EXERCISE DESCRIPTION:
Exactly the lines from the opening of the records through the line containing "Task: Click the back" should be copied, with both included.

DATASET RECORDS:
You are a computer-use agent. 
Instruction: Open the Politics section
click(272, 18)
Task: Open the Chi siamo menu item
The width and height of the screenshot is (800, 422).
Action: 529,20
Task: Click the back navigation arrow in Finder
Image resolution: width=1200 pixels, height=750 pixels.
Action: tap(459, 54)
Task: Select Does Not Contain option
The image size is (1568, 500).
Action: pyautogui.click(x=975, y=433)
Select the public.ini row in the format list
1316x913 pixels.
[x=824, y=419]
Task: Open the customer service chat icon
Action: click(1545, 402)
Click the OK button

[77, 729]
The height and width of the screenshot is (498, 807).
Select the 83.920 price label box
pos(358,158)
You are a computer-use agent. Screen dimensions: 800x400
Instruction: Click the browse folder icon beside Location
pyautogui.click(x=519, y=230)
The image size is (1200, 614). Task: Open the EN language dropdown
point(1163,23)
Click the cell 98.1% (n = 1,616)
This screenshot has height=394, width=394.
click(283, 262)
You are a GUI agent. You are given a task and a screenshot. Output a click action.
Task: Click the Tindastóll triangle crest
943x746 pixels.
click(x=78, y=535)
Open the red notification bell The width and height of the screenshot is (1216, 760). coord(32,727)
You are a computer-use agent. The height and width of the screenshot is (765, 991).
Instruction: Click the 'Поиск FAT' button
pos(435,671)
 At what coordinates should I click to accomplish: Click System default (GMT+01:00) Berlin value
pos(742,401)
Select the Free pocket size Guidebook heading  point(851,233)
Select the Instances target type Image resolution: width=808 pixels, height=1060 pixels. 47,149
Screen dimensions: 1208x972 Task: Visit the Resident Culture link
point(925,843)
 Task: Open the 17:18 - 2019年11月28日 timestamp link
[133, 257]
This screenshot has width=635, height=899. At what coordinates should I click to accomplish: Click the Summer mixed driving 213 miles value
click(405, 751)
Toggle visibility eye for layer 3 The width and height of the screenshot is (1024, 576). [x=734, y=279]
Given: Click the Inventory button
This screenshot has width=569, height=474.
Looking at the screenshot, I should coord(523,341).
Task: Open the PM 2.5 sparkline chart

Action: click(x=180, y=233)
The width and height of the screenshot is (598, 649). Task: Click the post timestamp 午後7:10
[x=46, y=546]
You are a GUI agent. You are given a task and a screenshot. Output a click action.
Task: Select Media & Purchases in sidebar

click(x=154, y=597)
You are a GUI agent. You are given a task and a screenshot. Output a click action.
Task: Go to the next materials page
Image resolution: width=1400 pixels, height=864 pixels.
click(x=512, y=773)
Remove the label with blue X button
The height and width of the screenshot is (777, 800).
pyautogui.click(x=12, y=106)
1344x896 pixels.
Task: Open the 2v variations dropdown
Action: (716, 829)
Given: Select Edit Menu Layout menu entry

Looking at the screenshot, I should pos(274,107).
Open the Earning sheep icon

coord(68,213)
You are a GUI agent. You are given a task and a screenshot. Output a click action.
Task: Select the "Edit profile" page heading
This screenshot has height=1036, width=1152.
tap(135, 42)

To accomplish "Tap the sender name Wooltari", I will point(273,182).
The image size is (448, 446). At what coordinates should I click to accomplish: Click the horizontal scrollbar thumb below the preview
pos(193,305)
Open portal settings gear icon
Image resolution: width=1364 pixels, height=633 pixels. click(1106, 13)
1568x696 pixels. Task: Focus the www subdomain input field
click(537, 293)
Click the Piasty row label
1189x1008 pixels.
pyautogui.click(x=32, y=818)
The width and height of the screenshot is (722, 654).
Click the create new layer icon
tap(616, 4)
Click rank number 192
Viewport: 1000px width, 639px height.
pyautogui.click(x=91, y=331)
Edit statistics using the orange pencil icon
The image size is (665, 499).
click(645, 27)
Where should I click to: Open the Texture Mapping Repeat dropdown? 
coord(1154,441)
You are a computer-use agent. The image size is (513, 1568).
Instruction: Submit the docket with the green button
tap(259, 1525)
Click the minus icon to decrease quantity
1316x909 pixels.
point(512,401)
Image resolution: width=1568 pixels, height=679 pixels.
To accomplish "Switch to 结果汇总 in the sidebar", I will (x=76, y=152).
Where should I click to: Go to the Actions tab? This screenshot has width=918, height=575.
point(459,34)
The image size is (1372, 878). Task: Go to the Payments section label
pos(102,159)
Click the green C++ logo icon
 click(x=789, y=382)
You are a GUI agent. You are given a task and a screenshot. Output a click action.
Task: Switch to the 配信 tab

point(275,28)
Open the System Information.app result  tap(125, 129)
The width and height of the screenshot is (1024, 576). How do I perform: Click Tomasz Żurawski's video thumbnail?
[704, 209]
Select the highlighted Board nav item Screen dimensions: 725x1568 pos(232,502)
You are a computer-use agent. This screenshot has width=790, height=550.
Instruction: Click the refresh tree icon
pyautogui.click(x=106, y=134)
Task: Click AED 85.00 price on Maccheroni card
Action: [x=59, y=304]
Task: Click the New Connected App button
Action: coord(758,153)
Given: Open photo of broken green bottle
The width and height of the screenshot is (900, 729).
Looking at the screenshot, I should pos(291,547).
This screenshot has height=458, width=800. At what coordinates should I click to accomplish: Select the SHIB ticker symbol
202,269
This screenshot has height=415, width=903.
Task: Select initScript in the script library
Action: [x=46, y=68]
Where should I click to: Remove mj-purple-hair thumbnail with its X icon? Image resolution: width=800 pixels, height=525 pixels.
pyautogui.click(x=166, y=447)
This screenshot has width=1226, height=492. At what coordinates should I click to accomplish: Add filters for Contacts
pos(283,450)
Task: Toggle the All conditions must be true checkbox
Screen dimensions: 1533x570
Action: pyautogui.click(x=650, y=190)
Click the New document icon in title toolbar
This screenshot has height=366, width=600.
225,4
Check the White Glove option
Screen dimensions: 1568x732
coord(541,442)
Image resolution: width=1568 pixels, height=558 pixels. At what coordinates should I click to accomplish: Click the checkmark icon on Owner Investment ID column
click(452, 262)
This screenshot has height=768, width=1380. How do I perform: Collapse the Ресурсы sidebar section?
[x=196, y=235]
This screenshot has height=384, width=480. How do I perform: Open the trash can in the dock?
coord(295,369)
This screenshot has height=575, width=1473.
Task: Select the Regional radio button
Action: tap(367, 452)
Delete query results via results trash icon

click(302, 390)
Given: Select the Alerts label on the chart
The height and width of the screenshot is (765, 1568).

SOLUTION:
You are a computer-use agent. 
Instruction: Open the Politics section
click(272, 18)
Task: Open the Chi siamo menu item
The width and height of the screenshot is (800, 422).
Action: 529,20
Task: Click the back navigation arrow in Finder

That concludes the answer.